No statistical significance
“Although industry-sponsored studies were more likely to have conclusions favorable to industry than non–industry-sponsored studies, the difference was not significant. There was also insufficient evidence to assess the quantitative effect of industry sponsorship on the results and quality of nutrition research. These findings suggest but do not establish that industry sponsorship of nutrition studies is associated with conclusions that favor the sponsors,” they wrote.
“It is interesting, but in a sense this review has not that much to do with the dietary supplement industry and has more to do with the state of science in general,” Duffy MacKay ND, senior vice president for scientific and regulatory affairs for the Council for Responsible Nutrition told NutraIngredients-USA.
“It’s one of those situations where you are in a lose/lose position. There is this pressure to do research, to add to the science behind the products, but then people are suspicious of your results,” he said.
The systematic review authors found that in a meta analysis on 70 probiotics studies, 21% of all clinical outcomes in industry sponsored research were favorable (more than one clinical outcome was looked at in each study), whereas 17% of outcomes were favorable in non-industry sponsored research. A paper that looked at calcium studies found no difference in bone health outcomes between the two types of research. Another review of studies on sugar sweetened beverages similarly found no association between industry and non-industry sponsored research, though in that case the studies were looking at evidence of harm as opposed to evidence of benefit as in most other nutritional research.
Expecting the result
MacKay said the authors were clearly expecting to find the result that industry funding induced bias into the picture.
“Industry sponsorship can influence research results in a variety of ways. Methodological quality is only one characteristic that can influence study outcomes. Sponsors can also frame research questions to produce a desirable outcome or to generate research that diverts attention from certain questions,” they wrote.
MacKay said it points to the issue of how often researchers of all stripes may be misled by trying to prove a hypothesis that might be beneficial to them personally, whether by boosting the support for a company’s product, or by raising their personal profile when they publish a provocative result.
“One bias that’s not discussed here is when academic researchers get committed to a hypothesis and they succumb to the pressure to publish a preliminary study that’s shocking and that might get a lot of press. We’ve seen that with some research on dietary ingredients that link them to harm,” MacKay said.
MacKay said that, surprisingly, despite their goal to find bias toward benefit with industry sponsored studies, the authors were fair and forthright enough to include the positive information they uncovered, too. The researchers noted that, “Our review found that industry-sponsored studies were of equal or better quality than those with other funding sources.”
Bias born of data-backed decisions
It stands to reason that a company that is developing an ingredient in a step-by-step fashion will understand its effects and if it is continuing to invest in that development, it has reason to believe in the ingredient’s potential benefits and it expects to get a positive result in the studies it funds. MacKay said the best, and really only defense against charges of potential bias in that research development is to do the best quality research the company can afford.

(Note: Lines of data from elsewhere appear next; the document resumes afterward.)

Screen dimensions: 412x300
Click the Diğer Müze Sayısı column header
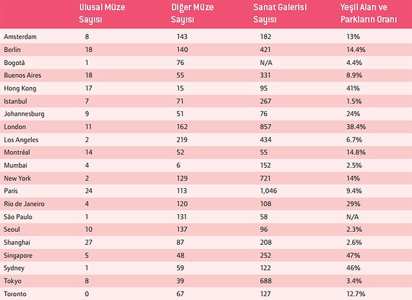[192, 13]
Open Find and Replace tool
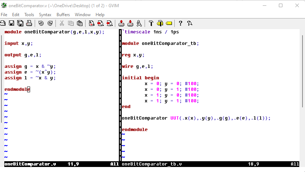Viewport: 305px width, 172px height. 92,23
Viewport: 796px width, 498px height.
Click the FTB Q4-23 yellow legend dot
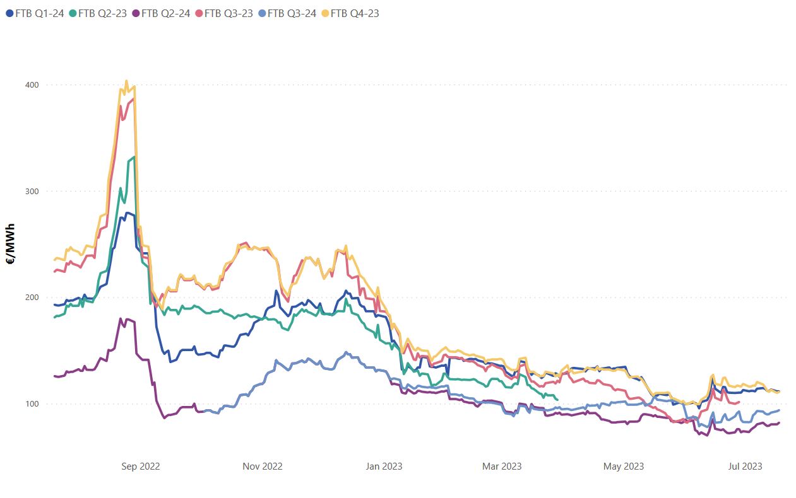tap(324, 13)
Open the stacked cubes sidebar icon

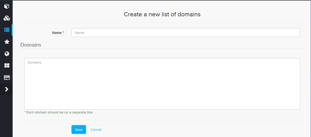pos(7,18)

“Is there junk science out there? Of course there is. But if you have done some in vitro and in vivo work and some preliminary human trials, you are absolutely going to understand that ingredient better and you are going to more effectively design a trial using it than likely would some post doc who’s got an idea and buys some stuff off the shelf for a trial,” MacKay said.
“To avoid charges of bias, you have to do the research at a reputable university. You have to get it peer reviewed and published in a high quality journal. The peer review process is supposed to catch a lot of these problems,” he said.

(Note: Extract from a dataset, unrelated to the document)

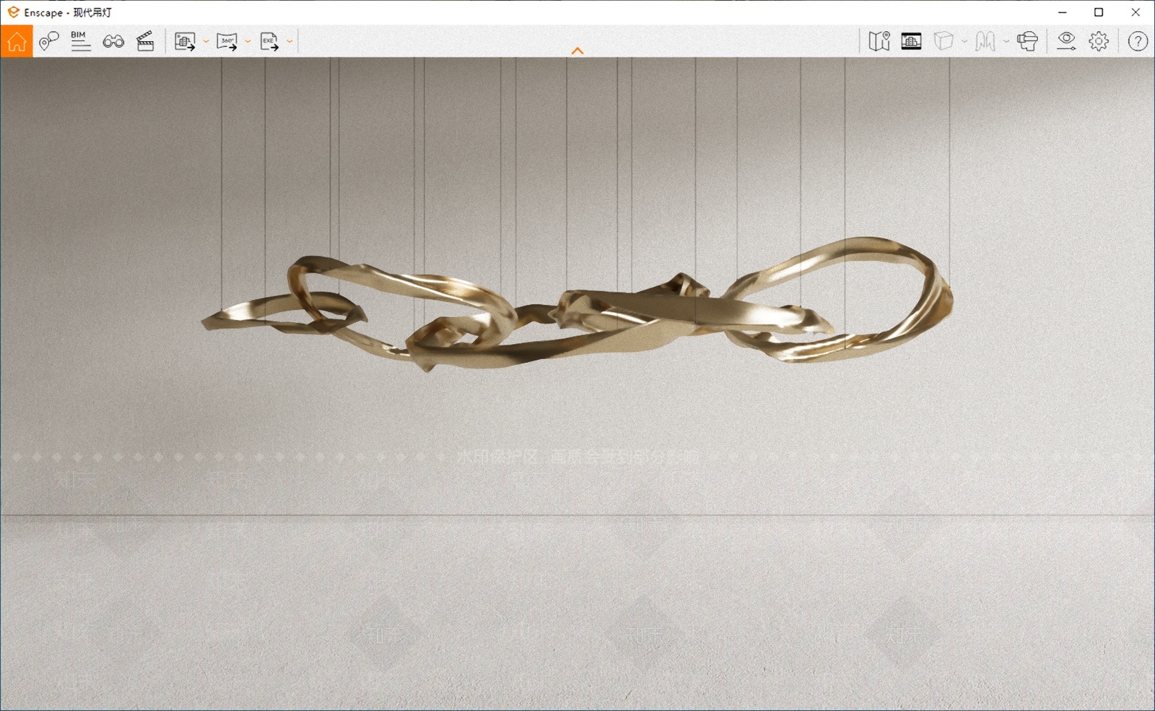This screenshot has height=711, width=1155.
Task: Open the Collaborative Annotations pin icon
Action: click(48, 41)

MacKay said industry-funded research is a fact of life and probably will accelerate in the future. The alternative would a dearth of evidence in the sector, he said.
“The funding from NIH, from the Office of Dietary Supplements, is really limited. Industry sponsored research in the form of public/private partnerships really has to fill in the gaps,” he said.
Source: JAMA Internal Medicine
“Association of Industry Sponsorship With Outcomes of Nutrition Studies, A Systematic Review and Meta-analysis”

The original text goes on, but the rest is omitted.